* Prompt
Lift out, unaltered, the lines of the material below between the line holding "726x1114 pixels." and the line holding "Click the Facebook", counting both.
━━━━━ Provided data ━━━━━
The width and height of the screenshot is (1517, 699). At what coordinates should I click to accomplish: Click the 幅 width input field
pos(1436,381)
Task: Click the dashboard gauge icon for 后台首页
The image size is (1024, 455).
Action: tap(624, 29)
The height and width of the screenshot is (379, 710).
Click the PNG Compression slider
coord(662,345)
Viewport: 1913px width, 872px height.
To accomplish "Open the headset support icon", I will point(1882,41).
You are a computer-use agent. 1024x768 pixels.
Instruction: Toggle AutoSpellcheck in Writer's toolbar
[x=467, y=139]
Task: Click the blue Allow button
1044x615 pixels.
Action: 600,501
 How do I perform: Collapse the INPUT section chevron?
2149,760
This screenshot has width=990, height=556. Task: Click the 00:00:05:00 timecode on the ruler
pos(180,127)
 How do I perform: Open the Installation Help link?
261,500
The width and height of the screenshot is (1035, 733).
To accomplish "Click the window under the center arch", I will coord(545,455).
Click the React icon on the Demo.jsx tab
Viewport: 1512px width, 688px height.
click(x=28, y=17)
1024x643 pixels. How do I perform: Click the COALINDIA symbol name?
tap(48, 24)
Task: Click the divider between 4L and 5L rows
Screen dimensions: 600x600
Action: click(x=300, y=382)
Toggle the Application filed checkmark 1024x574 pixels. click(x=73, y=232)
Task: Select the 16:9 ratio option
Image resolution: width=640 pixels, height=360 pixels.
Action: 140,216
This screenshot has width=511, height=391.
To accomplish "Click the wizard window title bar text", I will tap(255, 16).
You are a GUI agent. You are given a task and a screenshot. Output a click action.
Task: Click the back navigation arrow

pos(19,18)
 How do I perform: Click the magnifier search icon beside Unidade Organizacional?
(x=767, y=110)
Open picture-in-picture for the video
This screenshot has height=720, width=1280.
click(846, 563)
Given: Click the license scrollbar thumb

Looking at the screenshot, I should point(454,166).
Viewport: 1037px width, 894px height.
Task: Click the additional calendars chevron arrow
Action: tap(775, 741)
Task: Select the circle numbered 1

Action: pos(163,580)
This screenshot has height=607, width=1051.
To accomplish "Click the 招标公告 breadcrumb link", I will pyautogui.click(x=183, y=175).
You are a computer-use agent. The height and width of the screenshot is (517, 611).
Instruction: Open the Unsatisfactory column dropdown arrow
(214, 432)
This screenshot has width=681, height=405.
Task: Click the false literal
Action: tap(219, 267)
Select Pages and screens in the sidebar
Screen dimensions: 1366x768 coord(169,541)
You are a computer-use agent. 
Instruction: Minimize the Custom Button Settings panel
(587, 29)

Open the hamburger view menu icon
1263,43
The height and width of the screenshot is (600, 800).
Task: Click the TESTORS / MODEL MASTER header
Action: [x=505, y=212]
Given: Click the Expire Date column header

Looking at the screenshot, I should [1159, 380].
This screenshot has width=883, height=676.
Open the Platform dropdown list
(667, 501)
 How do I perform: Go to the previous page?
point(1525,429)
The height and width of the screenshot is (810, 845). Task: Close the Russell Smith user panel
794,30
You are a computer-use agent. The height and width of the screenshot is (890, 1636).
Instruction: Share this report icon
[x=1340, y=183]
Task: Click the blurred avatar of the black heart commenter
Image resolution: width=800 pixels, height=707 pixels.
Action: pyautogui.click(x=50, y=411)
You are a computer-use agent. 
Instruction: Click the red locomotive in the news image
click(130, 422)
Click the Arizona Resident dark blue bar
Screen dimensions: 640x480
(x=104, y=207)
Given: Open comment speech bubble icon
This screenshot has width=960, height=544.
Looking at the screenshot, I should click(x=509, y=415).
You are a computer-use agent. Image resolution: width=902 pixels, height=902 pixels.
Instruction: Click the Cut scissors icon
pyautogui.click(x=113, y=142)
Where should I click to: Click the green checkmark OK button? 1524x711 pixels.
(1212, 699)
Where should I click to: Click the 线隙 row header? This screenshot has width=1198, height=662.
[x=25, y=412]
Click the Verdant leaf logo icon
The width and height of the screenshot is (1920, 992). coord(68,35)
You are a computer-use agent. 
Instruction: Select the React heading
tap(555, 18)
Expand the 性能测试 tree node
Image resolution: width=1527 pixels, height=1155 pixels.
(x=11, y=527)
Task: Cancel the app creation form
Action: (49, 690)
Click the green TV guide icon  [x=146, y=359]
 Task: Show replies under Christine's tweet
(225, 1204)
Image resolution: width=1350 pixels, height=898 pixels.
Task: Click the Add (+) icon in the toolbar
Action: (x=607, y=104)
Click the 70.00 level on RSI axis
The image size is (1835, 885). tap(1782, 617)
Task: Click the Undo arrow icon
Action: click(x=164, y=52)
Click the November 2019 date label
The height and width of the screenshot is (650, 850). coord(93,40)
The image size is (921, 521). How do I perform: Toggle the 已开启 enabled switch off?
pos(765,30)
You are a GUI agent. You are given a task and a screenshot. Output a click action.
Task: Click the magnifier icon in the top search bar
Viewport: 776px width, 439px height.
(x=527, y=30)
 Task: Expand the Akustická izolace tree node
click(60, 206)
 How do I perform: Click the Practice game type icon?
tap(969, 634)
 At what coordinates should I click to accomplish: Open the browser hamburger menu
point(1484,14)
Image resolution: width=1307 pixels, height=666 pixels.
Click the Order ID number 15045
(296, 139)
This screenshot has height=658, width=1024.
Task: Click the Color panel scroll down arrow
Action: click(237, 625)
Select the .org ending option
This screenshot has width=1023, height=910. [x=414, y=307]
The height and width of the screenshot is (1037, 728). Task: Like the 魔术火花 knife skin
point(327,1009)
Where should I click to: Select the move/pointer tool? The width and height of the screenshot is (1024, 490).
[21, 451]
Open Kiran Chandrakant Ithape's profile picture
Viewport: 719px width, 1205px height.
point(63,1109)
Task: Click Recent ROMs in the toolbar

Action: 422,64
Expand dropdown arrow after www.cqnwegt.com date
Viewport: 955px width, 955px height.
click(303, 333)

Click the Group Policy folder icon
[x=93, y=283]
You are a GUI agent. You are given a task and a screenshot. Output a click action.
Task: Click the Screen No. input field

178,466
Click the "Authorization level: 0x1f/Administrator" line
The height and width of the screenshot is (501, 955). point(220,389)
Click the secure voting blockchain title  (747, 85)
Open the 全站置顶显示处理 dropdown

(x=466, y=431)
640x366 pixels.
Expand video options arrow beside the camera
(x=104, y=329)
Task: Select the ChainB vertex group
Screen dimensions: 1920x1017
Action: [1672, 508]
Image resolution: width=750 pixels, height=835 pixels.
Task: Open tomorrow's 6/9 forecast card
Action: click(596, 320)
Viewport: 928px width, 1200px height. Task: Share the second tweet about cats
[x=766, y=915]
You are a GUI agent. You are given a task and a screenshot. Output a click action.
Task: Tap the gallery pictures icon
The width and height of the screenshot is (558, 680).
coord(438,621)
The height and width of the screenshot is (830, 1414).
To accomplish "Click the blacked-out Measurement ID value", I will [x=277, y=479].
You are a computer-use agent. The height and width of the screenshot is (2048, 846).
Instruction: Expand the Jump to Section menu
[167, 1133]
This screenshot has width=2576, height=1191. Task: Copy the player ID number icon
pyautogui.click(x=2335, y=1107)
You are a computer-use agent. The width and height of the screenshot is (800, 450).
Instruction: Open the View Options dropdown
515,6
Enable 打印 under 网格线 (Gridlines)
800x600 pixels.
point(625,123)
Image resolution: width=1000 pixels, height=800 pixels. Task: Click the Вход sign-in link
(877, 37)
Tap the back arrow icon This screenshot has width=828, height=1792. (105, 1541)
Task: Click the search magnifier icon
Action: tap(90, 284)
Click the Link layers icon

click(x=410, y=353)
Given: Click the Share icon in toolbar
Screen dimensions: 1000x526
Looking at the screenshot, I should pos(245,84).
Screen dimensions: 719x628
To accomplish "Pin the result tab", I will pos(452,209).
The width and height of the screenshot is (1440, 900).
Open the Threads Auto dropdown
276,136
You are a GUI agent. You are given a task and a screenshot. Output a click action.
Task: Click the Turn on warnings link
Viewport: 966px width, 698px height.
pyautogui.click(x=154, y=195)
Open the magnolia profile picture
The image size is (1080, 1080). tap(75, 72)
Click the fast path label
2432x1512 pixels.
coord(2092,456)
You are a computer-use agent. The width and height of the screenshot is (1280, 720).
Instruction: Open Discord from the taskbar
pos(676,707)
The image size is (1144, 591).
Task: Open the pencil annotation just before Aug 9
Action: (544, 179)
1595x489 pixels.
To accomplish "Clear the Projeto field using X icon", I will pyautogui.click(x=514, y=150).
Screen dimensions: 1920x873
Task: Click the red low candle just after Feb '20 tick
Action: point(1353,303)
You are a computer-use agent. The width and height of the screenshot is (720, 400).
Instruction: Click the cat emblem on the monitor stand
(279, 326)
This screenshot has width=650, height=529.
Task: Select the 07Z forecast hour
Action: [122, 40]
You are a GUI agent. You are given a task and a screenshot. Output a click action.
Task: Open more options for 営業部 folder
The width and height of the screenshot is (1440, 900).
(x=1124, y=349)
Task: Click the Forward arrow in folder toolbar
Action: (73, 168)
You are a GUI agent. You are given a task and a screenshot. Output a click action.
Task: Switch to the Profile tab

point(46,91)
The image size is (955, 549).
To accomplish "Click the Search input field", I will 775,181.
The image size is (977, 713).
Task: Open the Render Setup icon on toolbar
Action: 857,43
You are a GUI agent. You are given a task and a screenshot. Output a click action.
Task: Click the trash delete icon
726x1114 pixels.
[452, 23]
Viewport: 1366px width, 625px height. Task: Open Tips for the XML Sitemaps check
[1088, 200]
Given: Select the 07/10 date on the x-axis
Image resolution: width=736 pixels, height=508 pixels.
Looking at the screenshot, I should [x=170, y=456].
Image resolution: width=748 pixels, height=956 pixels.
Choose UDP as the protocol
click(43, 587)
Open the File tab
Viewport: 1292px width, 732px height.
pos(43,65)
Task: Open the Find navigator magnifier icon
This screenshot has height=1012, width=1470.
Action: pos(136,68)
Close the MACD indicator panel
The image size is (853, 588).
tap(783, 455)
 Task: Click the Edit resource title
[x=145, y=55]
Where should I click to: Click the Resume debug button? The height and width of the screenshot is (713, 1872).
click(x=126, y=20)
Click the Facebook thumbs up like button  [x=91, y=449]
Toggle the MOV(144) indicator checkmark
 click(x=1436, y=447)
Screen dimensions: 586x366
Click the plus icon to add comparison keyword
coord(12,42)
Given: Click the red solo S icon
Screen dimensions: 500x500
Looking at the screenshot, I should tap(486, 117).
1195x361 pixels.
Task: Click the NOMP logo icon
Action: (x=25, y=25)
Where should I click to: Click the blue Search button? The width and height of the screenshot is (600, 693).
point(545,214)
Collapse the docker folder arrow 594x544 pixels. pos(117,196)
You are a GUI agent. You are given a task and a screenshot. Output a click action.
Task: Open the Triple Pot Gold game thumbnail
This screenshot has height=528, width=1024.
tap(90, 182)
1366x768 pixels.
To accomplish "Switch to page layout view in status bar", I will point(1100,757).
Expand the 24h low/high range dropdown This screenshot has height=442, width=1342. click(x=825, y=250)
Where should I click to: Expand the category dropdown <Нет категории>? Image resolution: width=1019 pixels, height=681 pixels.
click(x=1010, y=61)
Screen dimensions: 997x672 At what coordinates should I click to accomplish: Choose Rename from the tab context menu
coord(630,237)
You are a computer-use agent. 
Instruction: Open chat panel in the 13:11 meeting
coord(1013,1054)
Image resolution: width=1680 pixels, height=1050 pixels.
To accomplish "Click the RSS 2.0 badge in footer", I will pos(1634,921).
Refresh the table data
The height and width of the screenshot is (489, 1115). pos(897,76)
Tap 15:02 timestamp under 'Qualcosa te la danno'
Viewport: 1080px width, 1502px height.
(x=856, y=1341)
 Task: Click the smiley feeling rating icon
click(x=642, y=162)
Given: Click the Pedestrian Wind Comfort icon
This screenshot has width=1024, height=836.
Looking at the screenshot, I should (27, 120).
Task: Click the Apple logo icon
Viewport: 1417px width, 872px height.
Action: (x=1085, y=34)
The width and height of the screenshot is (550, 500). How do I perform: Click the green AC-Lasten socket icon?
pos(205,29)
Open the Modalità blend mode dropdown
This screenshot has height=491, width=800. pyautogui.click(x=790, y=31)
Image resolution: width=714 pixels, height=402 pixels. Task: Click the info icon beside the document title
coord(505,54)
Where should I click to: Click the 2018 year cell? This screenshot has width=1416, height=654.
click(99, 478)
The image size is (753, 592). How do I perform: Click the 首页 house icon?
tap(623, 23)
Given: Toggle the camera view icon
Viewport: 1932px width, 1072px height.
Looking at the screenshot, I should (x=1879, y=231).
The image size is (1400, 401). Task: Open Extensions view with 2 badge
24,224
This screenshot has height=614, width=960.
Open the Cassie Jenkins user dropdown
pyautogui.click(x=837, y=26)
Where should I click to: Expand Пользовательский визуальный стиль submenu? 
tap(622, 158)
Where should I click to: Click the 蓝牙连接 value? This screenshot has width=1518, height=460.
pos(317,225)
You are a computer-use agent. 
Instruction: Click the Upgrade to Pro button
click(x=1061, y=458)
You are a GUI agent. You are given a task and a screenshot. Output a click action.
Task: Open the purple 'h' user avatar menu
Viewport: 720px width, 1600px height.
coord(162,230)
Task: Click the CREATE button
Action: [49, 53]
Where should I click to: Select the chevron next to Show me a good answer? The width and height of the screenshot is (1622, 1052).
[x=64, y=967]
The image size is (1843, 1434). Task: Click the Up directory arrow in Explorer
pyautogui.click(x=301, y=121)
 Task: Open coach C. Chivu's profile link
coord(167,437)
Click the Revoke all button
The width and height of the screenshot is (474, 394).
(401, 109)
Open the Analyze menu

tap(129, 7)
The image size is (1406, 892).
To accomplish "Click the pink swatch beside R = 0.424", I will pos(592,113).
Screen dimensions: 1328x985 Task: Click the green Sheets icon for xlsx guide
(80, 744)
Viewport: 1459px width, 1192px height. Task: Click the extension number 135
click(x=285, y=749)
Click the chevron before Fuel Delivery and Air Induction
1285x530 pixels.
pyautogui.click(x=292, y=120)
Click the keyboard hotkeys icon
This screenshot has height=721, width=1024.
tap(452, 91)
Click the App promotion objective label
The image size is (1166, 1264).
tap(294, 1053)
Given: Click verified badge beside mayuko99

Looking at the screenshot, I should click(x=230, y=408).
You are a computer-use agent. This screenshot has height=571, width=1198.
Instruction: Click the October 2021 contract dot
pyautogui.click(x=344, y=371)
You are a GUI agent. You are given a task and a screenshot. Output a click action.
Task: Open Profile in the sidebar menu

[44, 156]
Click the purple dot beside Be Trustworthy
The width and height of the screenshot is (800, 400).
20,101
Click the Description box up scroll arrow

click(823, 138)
━━━━━
* Problem solution
726x1114 pixels.
[452, 23]
Viewport: 1366px width, 625px height. Task: Open Tips for the XML Sitemaps check
[1088, 200]
Given: Select the 07/10 date on the x-axis
Image resolution: width=736 pixels, height=508 pixels.
Looking at the screenshot, I should [x=170, y=456].
Image resolution: width=748 pixels, height=956 pixels.
Choose UDP as the protocol
click(43, 587)
Open the File tab
Viewport: 1292px width, 732px height.
pos(43,65)
Task: Open the Find navigator magnifier icon
This screenshot has height=1012, width=1470.
Action: pos(136,68)
Close the MACD indicator panel
The image size is (853, 588).
tap(783, 455)
 Task: Click the Edit resource title
[x=145, y=55]
Where should I click to: Click the Resume debug button? The height and width of the screenshot is (713, 1872).
click(x=126, y=20)
Click the Facebook thumbs up like button  [x=91, y=449]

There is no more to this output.